Research - Published Studies and Future Plans
5.15 Computerised expert systems with assessment and individualised feedback have been developed, based on the transtheoretical model of change (Prochaska, Di Clementi 1983;96 Velicer at al., 199397). This model is so called because elements of several psychological theories on human behaviour are combined. Studies of the way in which individuals had successfully changed undesirable behaviours demonstrated a pattern of progression along a pathway through stages described as pre-contemplation, contemplation, preparation, action and maintenance. Relapse was common and often a number of attempts were needed before lasting behaviour change was achieved. Prochaska and colleagues advocate the tailoring of interventions to the individual's “stage of change” and describe processes necessary to move an individual along the pathway. Preliminary data indicate that such systems, which adjust the intervention to the needs of the individual smoker, can increase long-term abstinence rates over traditional self-help methods. The Committee was informed of four proposed randomised controlled trials (RCTs) in the West Midlands which will be using adaptations of Prochaska's materials and expert computer systems.

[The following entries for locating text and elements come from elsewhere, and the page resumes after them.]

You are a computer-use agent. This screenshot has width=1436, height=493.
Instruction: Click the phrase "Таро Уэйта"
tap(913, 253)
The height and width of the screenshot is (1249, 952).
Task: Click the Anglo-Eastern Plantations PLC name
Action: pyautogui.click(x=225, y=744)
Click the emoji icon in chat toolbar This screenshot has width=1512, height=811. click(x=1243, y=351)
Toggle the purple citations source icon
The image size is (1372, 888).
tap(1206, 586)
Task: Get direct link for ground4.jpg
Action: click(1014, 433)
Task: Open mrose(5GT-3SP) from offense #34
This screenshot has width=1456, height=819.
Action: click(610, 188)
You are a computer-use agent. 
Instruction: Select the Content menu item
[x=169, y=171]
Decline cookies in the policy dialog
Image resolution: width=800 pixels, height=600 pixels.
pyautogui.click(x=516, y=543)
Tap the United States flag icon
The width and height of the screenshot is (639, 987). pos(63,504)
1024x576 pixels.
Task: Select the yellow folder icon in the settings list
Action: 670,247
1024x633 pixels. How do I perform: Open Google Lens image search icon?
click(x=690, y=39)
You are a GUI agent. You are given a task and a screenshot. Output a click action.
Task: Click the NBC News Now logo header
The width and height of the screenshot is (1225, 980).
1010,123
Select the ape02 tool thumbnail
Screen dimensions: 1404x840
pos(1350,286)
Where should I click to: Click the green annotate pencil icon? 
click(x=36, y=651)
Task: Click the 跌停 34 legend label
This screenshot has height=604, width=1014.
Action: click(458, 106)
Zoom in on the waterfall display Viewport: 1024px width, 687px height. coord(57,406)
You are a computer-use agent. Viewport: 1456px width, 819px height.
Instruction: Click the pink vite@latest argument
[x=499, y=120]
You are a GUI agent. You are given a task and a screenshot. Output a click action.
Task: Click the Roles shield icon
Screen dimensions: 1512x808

5.16 The efficacy of aversion therapy, sensory deprivation and hypnosis are unproven. These methods may warrant further research.
Conclusions
5.17 There is evidence that advice on smoking cessation from health care professionals is effective and worthwhile.
5.18 Nicotine replacement offers a useful and effective adjunct to advice and increases cessation rates.
5.19 Nicotine replacement therapy has not been evaluated in pregnancy.
Recommendations
5.20 Smoking cessation interventions by health care professionals are worthwhile and should be encouraged.
5.21 The timing and nature of advice provided by doctors and midwives to pregnant smokers should be standardised and the effectiveness of such measures should be evaluated.
5.22 Nicotine Replacement Therapy is recommended to reduce withdrawal symptoms and improve cessation rates in smokers who are motivated to give up.
5.23 Consideration should be given to ways of increasing the availability of NRT products including via General Sales List and National Health Service prescriptions.
5.24 A randomised controlled trial is needed on the efficacy and safety of nicotine replacement therapy for pregnant women who smoke heavily and are unable to give up smoking with current advice and support.
5.25 Research is needed on the efficacy and safety of the long term use of NRT as a harm -reduction agent for smokers unable to quit.